• [WHAT YOU ARE ASKED TO DO]: Please return each record exactly as it stands.

Saved data entries
============================================================

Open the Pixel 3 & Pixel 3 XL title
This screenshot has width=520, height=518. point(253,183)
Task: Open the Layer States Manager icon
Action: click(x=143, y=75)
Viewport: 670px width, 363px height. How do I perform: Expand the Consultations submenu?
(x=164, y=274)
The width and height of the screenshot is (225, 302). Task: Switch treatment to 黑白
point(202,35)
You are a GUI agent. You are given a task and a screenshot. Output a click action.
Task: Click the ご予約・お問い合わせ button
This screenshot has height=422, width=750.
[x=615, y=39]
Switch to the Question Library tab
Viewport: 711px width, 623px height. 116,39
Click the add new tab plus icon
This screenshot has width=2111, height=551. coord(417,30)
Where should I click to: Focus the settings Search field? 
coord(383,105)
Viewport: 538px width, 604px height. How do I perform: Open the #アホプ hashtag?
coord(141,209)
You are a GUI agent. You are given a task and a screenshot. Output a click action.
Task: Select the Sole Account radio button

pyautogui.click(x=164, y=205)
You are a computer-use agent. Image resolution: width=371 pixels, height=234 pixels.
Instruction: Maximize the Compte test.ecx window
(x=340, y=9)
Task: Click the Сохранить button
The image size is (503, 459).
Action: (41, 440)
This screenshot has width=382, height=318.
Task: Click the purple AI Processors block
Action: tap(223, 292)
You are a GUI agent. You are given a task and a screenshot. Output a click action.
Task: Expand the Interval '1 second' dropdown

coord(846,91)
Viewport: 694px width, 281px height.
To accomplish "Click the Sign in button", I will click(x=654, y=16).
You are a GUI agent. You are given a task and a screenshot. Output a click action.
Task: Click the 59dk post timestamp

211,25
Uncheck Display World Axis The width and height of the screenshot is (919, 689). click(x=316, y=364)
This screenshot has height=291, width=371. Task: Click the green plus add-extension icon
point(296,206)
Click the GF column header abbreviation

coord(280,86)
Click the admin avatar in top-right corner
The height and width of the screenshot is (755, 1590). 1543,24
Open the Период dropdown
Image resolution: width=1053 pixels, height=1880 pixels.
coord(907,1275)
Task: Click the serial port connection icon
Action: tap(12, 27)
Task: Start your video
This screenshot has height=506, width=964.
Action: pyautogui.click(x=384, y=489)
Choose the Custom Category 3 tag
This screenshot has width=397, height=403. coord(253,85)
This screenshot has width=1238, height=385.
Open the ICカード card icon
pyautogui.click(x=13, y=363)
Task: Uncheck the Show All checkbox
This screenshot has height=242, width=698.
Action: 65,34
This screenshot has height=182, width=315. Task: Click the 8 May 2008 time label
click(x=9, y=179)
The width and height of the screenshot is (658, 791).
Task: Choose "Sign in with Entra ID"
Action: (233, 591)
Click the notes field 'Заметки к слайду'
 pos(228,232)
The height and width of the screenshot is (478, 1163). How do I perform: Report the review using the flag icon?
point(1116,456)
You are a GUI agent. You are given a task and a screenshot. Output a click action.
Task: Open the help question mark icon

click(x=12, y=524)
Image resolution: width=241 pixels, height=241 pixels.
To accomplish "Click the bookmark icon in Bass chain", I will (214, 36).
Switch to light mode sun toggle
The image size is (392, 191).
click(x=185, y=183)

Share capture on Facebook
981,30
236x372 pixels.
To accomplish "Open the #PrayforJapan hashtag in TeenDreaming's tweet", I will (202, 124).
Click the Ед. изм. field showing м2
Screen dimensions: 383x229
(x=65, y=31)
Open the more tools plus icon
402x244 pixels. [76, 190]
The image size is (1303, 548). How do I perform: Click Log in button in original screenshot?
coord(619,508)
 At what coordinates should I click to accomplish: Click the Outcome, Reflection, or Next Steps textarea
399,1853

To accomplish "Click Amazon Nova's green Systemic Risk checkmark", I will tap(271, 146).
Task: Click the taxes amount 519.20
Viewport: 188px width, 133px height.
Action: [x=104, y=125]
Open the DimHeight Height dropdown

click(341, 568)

============================================================

• [SOLUTION FOR THIS PROBLEM]:
Open the Pixel 3 & Pixel 3 XL title
This screenshot has width=520, height=518. point(253,183)
Task: Open the Layer States Manager icon
Action: click(x=143, y=75)
Viewport: 670px width, 363px height. How do I perform: Expand the Consultations submenu?
(x=164, y=274)
The width and height of the screenshot is (225, 302). Task: Switch treatment to 黑白
point(202,35)
You are a GUI agent. You are given a task and a screenshot. Output a click action.
Task: Click the ご予約・お問い合わせ button
This screenshot has height=422, width=750.
[x=615, y=39]
Switch to the Question Library tab
Viewport: 711px width, 623px height. 116,39
Click the add new tab plus icon
This screenshot has width=2111, height=551. coord(417,30)
Where should I click to: Focus the settings Search field? 
coord(383,105)
Viewport: 538px width, 604px height. How do I perform: Open the #アホプ hashtag?
coord(141,209)
You are a GUI agent. You are given a task and a screenshot. Output a click action.
Task: Select the Sole Account radio button

pyautogui.click(x=164, y=205)
You are a computer-use agent. Image resolution: width=371 pixels, height=234 pixels.
Instruction: Maximize the Compte test.ecx window
(x=340, y=9)
Task: Click the Сохранить button
The image size is (503, 459).
Action: (41, 440)
This screenshot has width=382, height=318.
Task: Click the purple AI Processors block
Action: tap(223, 292)
You are a GUI agent. You are given a task and a screenshot. Output a click action.
Task: Expand the Interval '1 second' dropdown

coord(846,91)
Viewport: 694px width, 281px height.
To accomplish "Click the Sign in button", I will click(x=654, y=16).
You are a GUI agent. You are given a task and a screenshot. Output a click action.
Task: Click the 59dk post timestamp

211,25
Uncheck Display World Axis The width and height of the screenshot is (919, 689). click(x=316, y=364)
This screenshot has height=291, width=371. Task: Click the green plus add-extension icon
point(296,206)
Click the GF column header abbreviation

coord(280,86)
Click the admin avatar in top-right corner
The height and width of the screenshot is (755, 1590). 1543,24
Open the Период dropdown
Image resolution: width=1053 pixels, height=1880 pixels.
coord(907,1275)
Task: Click the serial port connection icon
Action: tap(12, 27)
Task: Start your video
This screenshot has height=506, width=964.
Action: pyautogui.click(x=384, y=489)
Choose the Custom Category 3 tag
This screenshot has width=397, height=403. coord(253,85)
This screenshot has width=1238, height=385.
Open the ICカード card icon
pyautogui.click(x=13, y=363)
Task: Uncheck the Show All checkbox
This screenshot has height=242, width=698.
Action: 65,34
This screenshot has height=182, width=315. Task: Click the 8 May 2008 time label
click(x=9, y=179)
The width and height of the screenshot is (658, 791).
Task: Choose "Sign in with Entra ID"
Action: (233, 591)
Click the notes field 'Заметки к слайду'
 pos(228,232)
The height and width of the screenshot is (478, 1163). How do I perform: Report the review using the flag icon?
point(1116,456)
You are a GUI agent. You are given a task and a screenshot. Output a click action.
Task: Open the help question mark icon

click(x=12, y=524)
Image resolution: width=241 pixels, height=241 pixels.
To accomplish "Click the bookmark icon in Bass chain", I will (214, 36).
Switch to light mode sun toggle
The image size is (392, 191).
click(x=185, y=183)

Share capture on Facebook
981,30
236x372 pixels.
To accomplish "Open the #PrayforJapan hashtag in TeenDreaming's tweet", I will (202, 124).
Click the Ед. изм. field showing м2
Screen dimensions: 383x229
(x=65, y=31)
Open the more tools plus icon
402x244 pixels. [76, 190]
The image size is (1303, 548). How do I perform: Click Log in button in original screenshot?
coord(619,508)
 At what coordinates should I click to accomplish: Click the Outcome, Reflection, or Next Steps textarea
399,1853

To accomplish "Click Amazon Nova's green Systemic Risk checkmark", I will tap(271, 146).
Task: Click the taxes amount 519.20
Viewport: 188px width, 133px height.
Action: [x=104, y=125]
Open the DimHeight Height dropdown

click(341, 568)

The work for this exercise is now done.